What the exercise asks
Go through the entries below and copy each line containing the word "agent".

Records shown
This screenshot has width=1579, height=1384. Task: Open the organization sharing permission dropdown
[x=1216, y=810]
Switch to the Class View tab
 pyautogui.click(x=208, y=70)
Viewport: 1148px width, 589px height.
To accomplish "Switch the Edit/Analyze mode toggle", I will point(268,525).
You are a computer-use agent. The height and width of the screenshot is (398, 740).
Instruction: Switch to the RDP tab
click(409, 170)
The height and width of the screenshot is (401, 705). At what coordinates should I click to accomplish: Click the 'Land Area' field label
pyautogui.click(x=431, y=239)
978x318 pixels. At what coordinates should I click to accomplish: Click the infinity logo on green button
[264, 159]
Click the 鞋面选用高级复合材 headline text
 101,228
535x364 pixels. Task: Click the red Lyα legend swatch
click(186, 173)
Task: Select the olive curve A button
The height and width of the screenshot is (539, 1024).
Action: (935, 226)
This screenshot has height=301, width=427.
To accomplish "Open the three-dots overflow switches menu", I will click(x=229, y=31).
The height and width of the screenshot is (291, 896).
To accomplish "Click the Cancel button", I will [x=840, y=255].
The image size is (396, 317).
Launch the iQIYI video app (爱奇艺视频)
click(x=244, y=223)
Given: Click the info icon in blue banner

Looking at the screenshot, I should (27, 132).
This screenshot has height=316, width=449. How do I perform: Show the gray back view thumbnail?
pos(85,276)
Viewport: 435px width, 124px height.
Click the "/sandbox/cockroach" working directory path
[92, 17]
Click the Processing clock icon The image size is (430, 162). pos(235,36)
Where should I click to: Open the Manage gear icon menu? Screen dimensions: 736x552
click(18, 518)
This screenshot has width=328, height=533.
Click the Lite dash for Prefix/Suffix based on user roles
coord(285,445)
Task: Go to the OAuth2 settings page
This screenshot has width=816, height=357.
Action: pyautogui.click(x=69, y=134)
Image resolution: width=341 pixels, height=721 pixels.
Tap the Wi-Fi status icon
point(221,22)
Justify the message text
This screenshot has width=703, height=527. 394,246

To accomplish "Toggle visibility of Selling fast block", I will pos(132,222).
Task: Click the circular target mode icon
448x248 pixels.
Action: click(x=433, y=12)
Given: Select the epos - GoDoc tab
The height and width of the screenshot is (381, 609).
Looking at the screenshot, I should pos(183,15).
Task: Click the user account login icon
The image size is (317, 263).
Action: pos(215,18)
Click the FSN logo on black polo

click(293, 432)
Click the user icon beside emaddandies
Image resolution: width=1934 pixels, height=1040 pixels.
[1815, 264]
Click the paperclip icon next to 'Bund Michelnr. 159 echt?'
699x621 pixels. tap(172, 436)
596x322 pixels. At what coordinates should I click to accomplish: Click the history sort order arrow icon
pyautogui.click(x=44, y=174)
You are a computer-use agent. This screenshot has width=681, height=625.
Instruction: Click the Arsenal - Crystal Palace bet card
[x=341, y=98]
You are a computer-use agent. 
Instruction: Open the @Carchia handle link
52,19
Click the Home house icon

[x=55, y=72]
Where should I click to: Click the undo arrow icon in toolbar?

Exercise output
You are a computer-use agent. The height and width of the screenshot is (398, 740).
You are a computer-use agent. This screenshot has width=681, height=625.
You are a computer-use agent. 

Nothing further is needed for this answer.